1. Make a strong statement
Your company may be financially healthy. But, if you can’t demonstrate this to your surety, obtaining bonds will be a challenge.
Make sure your financial statements are complete, accurate and timely, and provide other documentation as needed, such as owners’ personal financial statements. Also, minimize year end adjustments by preparing high-quality interim financial statements.
2. Manage profits and net worth
A critical indicator for a surety is your company’s profitability. So manage the factors that affect profitability, such as overhead costs and bonuses.
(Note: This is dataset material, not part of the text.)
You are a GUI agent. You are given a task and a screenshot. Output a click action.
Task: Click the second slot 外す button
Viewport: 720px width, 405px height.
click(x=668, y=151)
Your net worth provides evidence of your ability to absorb losses. But sureties also look “behind” this number at the quality of the underlying assets. They may discount the value of riskier assets, such as aged receivables and inventory. Cleaning up your balance sheet by removing risky assets and reinvesting profits in the business can help boost your bonding capacity.
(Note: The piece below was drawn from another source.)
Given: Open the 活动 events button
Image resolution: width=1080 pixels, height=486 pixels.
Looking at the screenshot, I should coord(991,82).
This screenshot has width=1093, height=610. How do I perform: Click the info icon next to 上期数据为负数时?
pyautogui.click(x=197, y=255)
3. Work your working capital
Sureties want to see strong working capital, which is defined as current assets minus current liabilities. Current assets include cash and assets readily converted into cash, such as short-term receivables and certain inventory. In contrast, illiquid assets may include your facilities and equipment.
In measuring working capital, sureties typically discount riskier assets, such as aged or related-party receivables or prepaid expenses. So, to improve your working capital, consider accelerating collection of receivables, deferring payment of year end bonuses or other expenses, or refinancing short-term debt with long-term debt.
4. Track your progress
“Profit fade” (where a contractor’s gross profits shrink over the course of a project) will undermine a surety’s confidence in your financial strength. It can signal a number of weaknesses, including inaccurate estimating and sloppy project management. Even profit gain can cast doubt on your estimating abilities.
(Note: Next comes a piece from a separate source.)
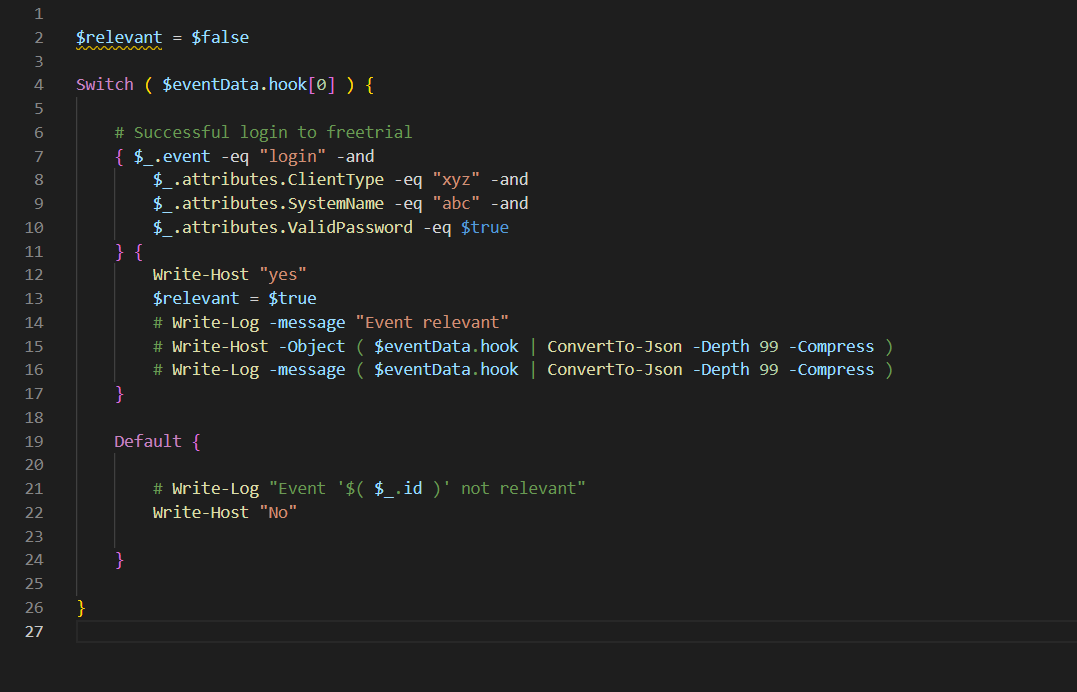Click the "xyz" string value on line 8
Sureties also look at underbillings (billings that lag behind a job’s progress), which may point to cost overruns, inefficient management or lax billing practices. Overbilling can reflect effective cash management, but it can also be a sign of “job borrowing” — that is, overbilling on some projects to compensate for fading profits on others.
To instill confidence in your surety, prepare timely, accurate work-in-progress reports to help you stay on top of your estimating and project management processes and correct problems as early as possible.
5. Prevent surprises
For sureties, there’s one thing that’s worse than bad financial news, and that’s bad financial news that they weren’t expecting. For instance, what if an owner or key employee dies, becomes disabled or suddenly retires? Make sure you have a well-designed succession plan to provide assurance that your long-term prospects are strong.
In addition, to increase your surety’s comfort level, maintain ongoing communication regarding any developments that are affecting your financial performance. Doing so not only helps demonstrate your good intentions, but also gives you an opportunity to explain any financial difficulties and outline your plans for turning things around.
Along with boosting your bonding capacity, these strategies can produce other significant business benefits — including making your construction company more attractive to lenders and investors. Work with your CPA to discover other ways to build your surety’s confidence in your business.